We must organise movements for legal bans on caste-organisations, caste meetings, khap and caste panchayats and their effective implementation.
We should demand a ban on public samagams (religious gatherings), imposing special tax on abbeys and temples for organizing traditional fares, festivals and to ban the religious ceremonies in the government offices and school functions.
While we find it improper to form separate organisations of Dalit castes, but if the communist revolutionaries have enough strength they must form caste-elimination forums in which apart from Dalits the citizens belonging to other castes having democratic consciousness must be included. This forum will continuously hold anti-caste propaganda meetings, publish books and booklets, organise events and inter-caste marriage and actively oppose the incidents of Dalit atrocities.

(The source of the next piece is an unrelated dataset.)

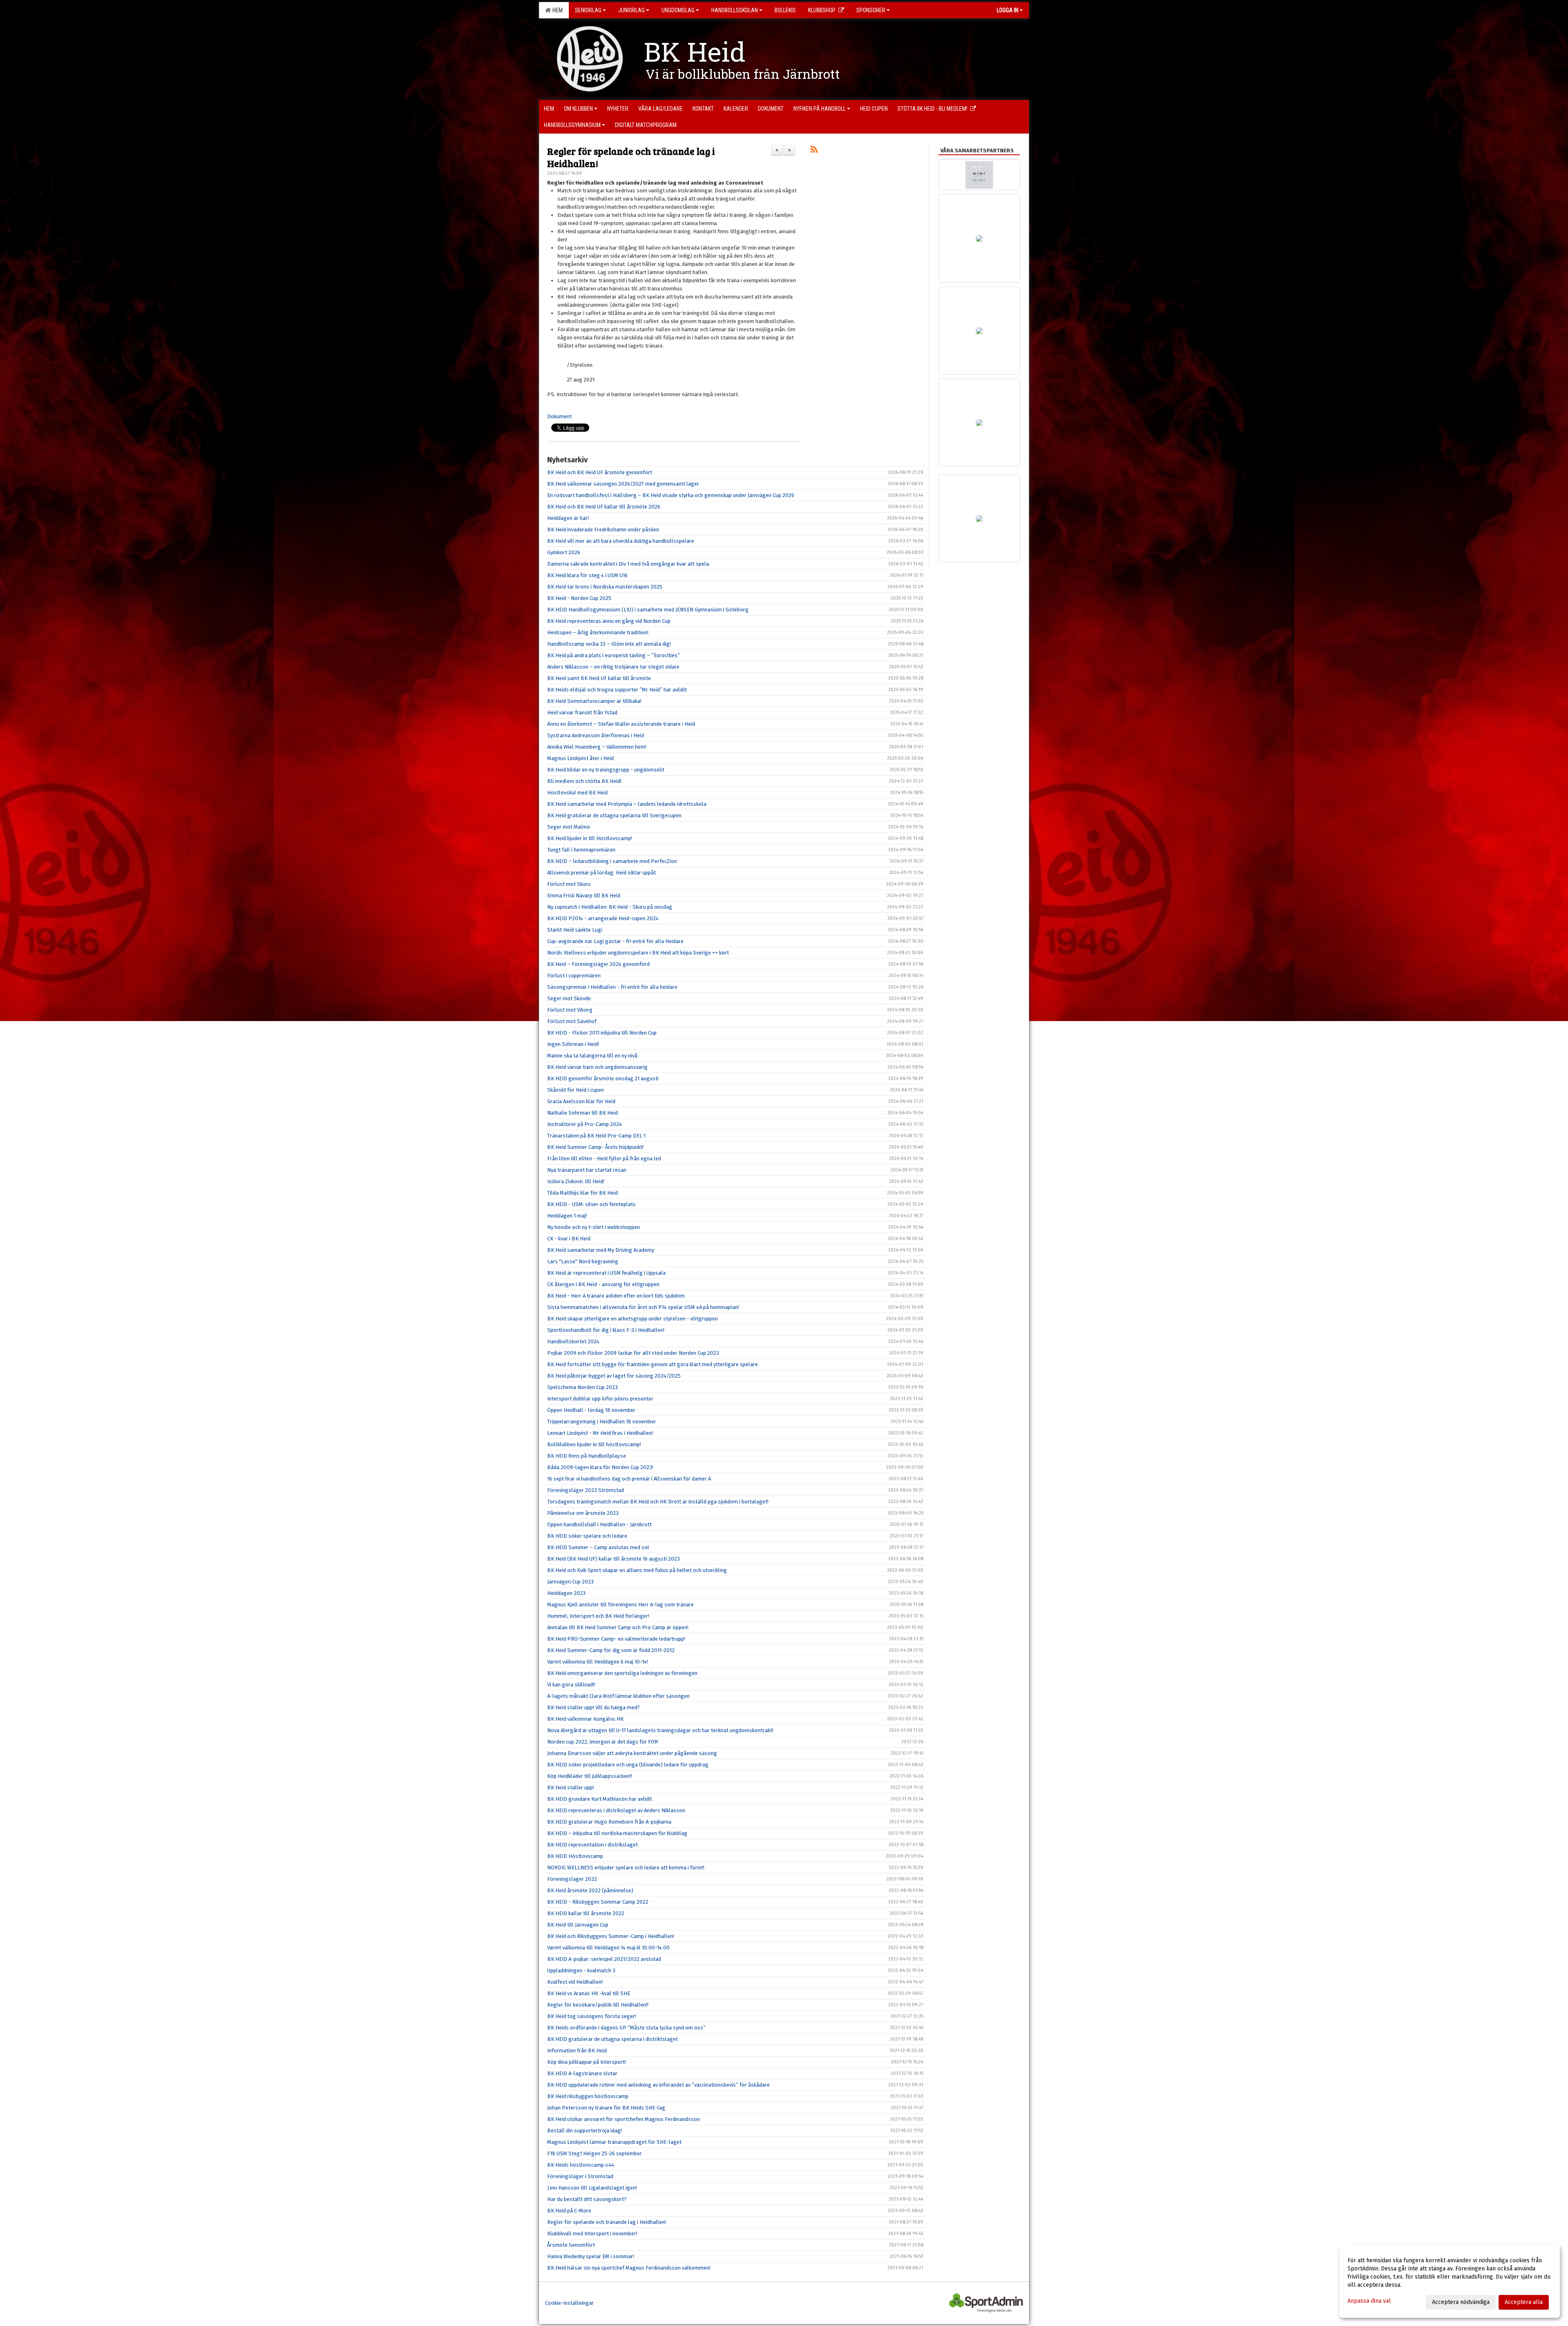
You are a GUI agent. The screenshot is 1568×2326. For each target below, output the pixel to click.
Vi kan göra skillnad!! (571, 1684)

In the end there is another important point. There are many communists who while giving the logic of being isolated from society take part in the religious ceremonies in their private-family lives (marriage, birth,death, yagyopaveet, upnayan etc.). These ceremonies are confined within the sphere of caste and are different for different castes. It is on the ground of above logic only that many communists wear religious symbols and relate themselves with the past religious heroes in their speeches. This is a social cowardice and unprincipled populism as well. On the contrary, it gives the impression among the people that communists are hypocrites. We can tell from our long experience that by humbly keeping away from religious ceremonies, doing marriage without any rituals and the communist conduct of leaving behind will of not performing any rituals even on death there is no isolation from society, rather the reputation of communists is enhanced by this. We do not impose our ideology on anybody, but we can certainly apply it on ourselves. Even bourgeois democracy says so and also the constitution of this country. We are saying all this because the question of religious conduct is linked with the question of caste. If the conduct of the communists even in their personal life will be non-religious, the Dalits will have faith that this person does not believe in caste from heart.
The question of caste is millennia old. There is no quick panacea for this. It demands a long and tedious process. This question is linked with the destruction of capitalism. In today’s time making a step in the direction of any project of the elimination of caste would be a courageous act. But every difficult task does require courage. Today the elimination of caste can appear as a dream, but if a dream has a scientific basis, it could be turned into reality. Such a dream should be sought by every true revolutionary.